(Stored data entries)
::::::::

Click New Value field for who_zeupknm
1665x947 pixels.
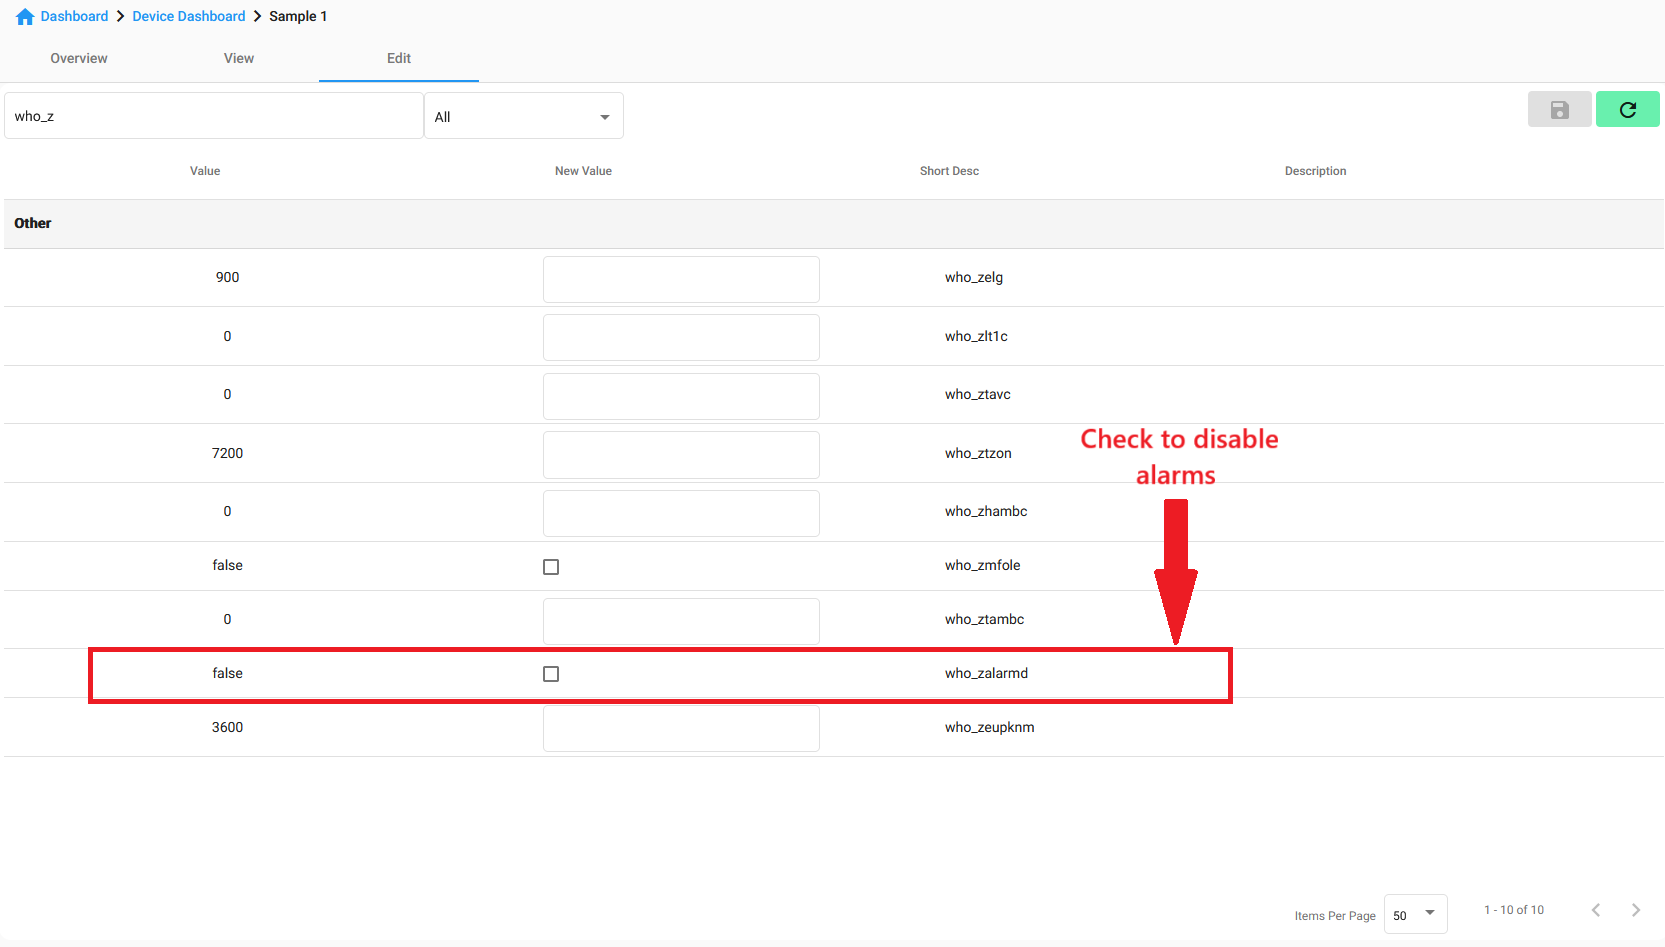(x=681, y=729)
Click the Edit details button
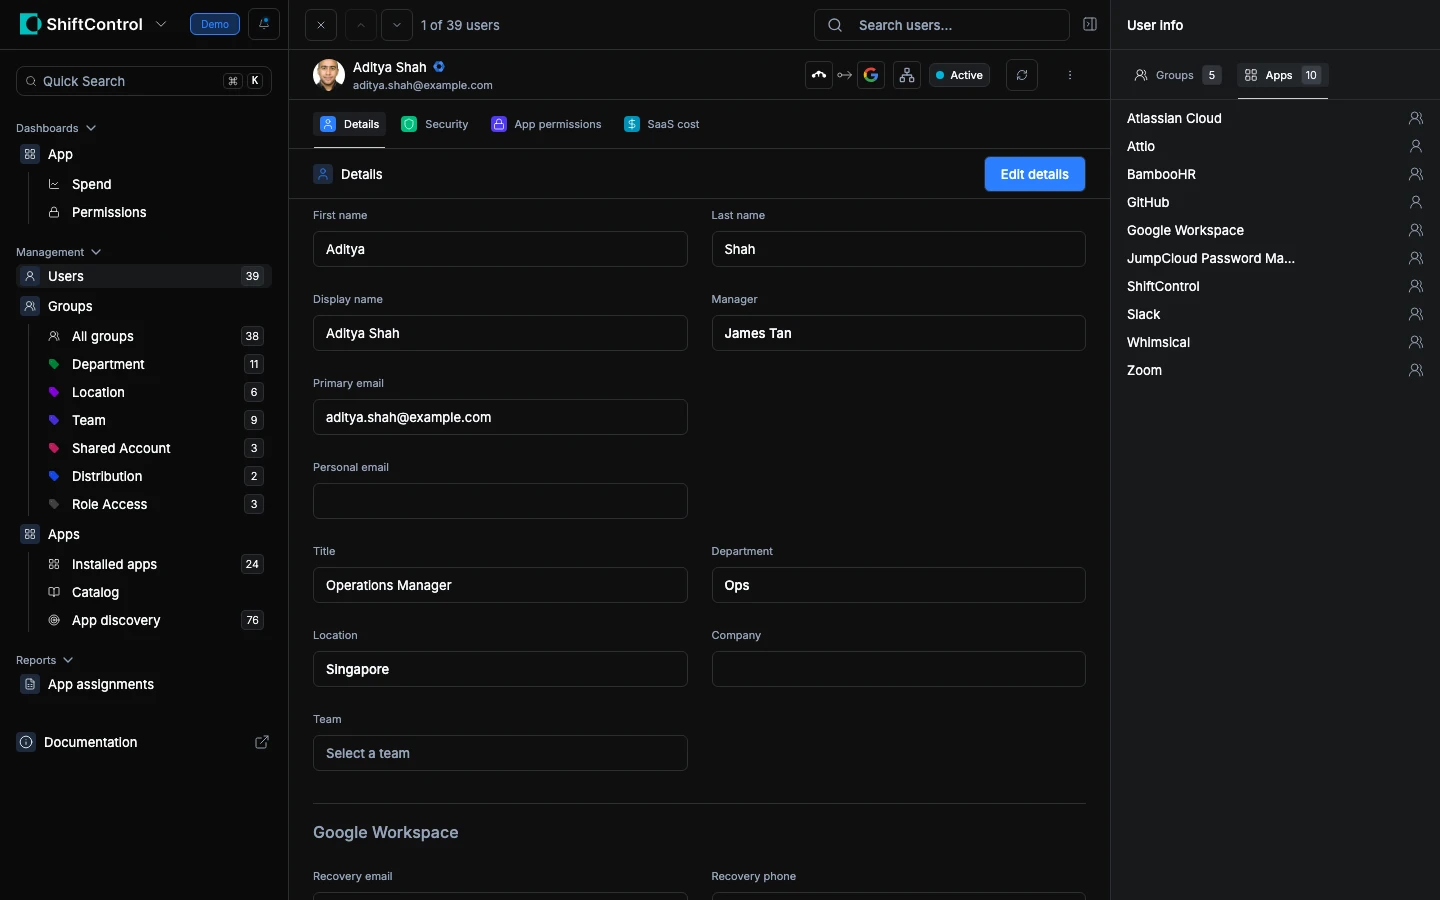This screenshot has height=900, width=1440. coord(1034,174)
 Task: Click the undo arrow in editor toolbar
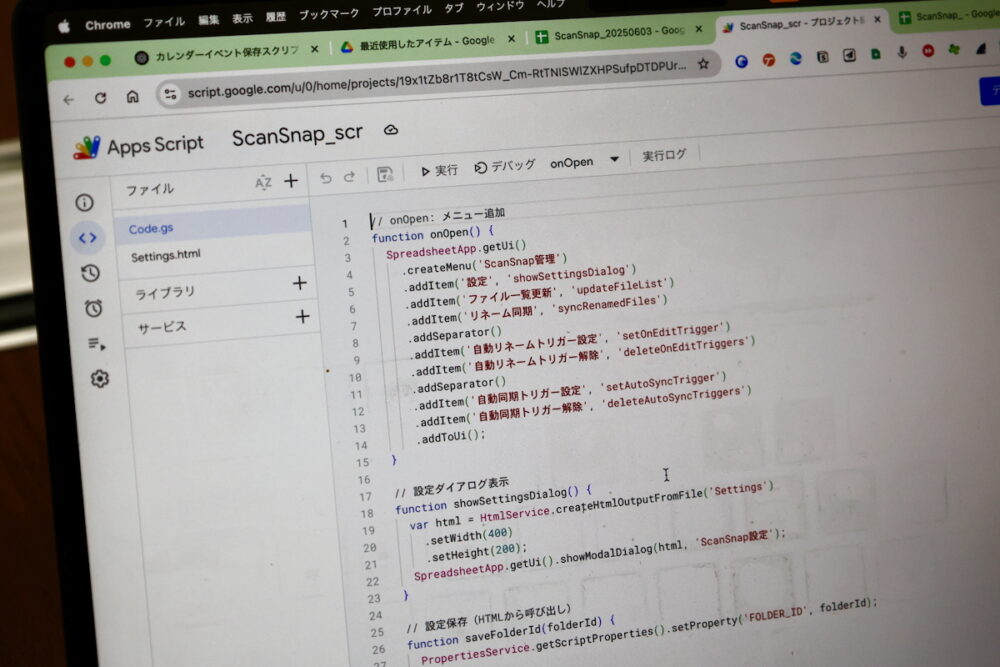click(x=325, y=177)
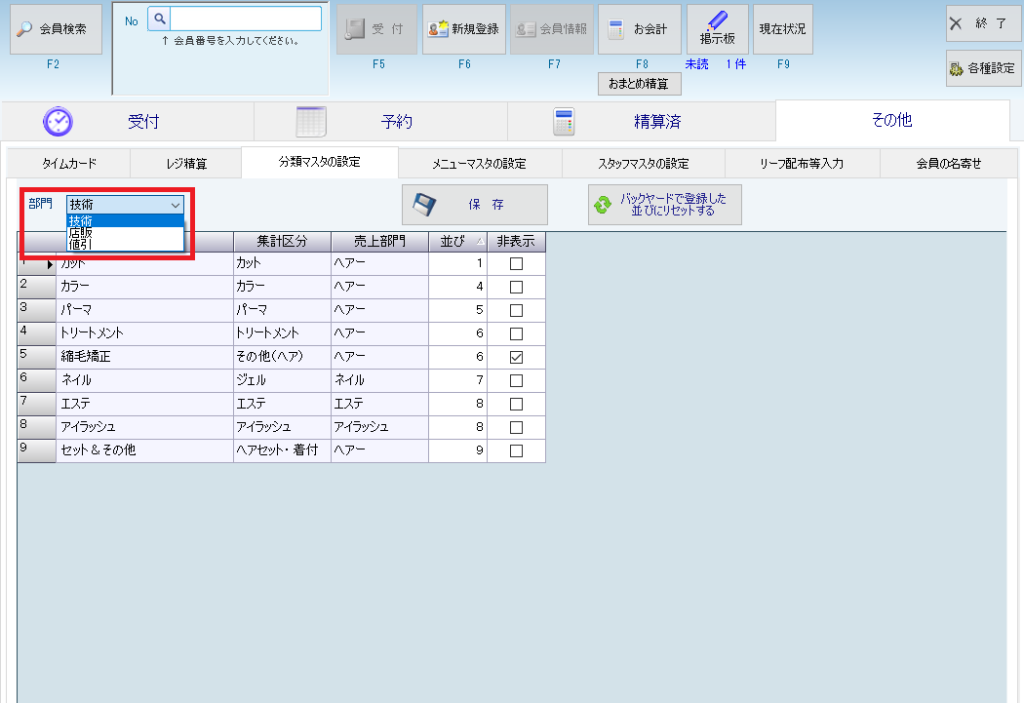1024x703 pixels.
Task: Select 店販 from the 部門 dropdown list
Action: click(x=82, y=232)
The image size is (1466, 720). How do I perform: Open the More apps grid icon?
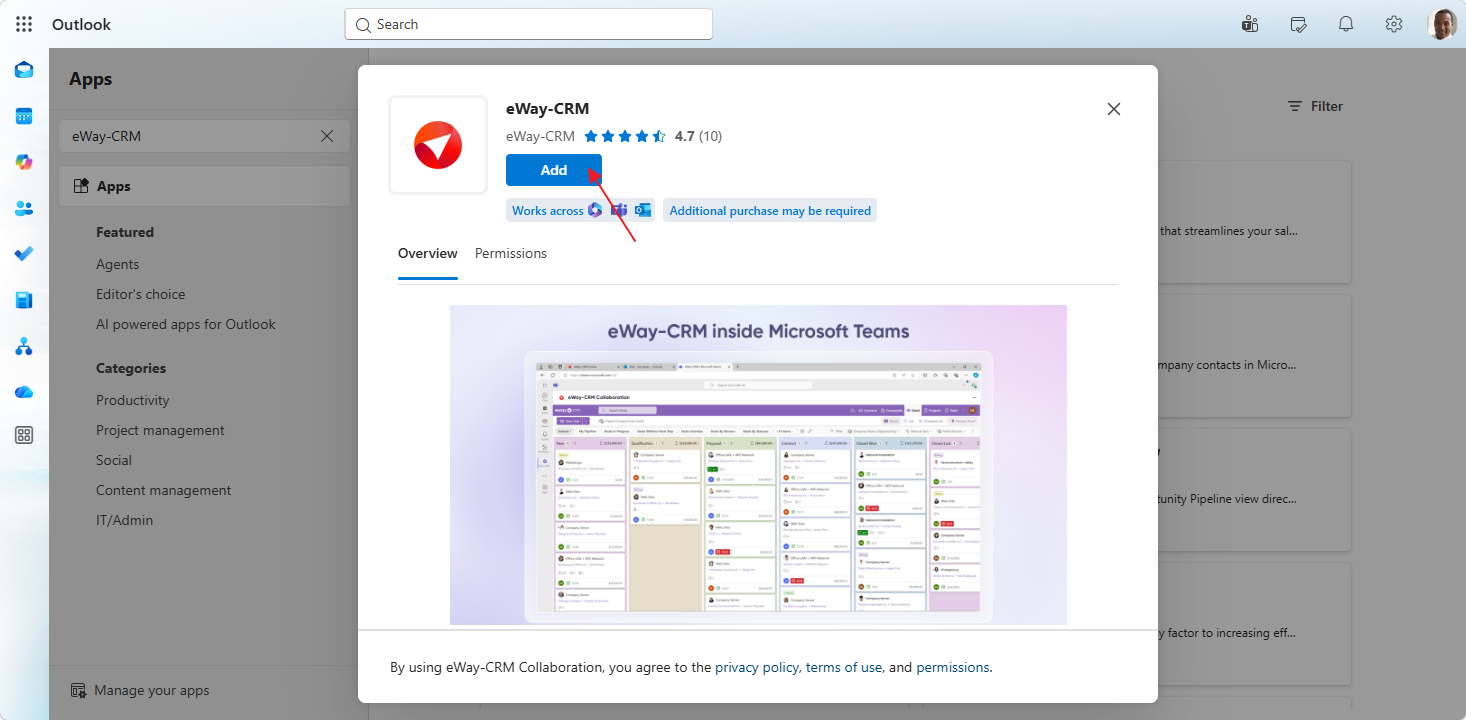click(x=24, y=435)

::::::::

- TASK DIRECTIONS -
Strip the images and return the remaining data exactly.

- YOUR SOLUTION -
Click New Value field for who_zeupknm
1665x947 pixels.
(x=681, y=729)
Click the Edit details button
This screenshot has height=900, width=1440. coord(1034,174)
 Task: Click the undo arrow in editor toolbar
click(x=325, y=177)
1024x703 pixels.
Task: Select 店販 from the 部門 dropdown list
Action: click(x=82, y=232)
The image size is (1466, 720). How do I perform: Open the More apps grid icon?
click(x=24, y=435)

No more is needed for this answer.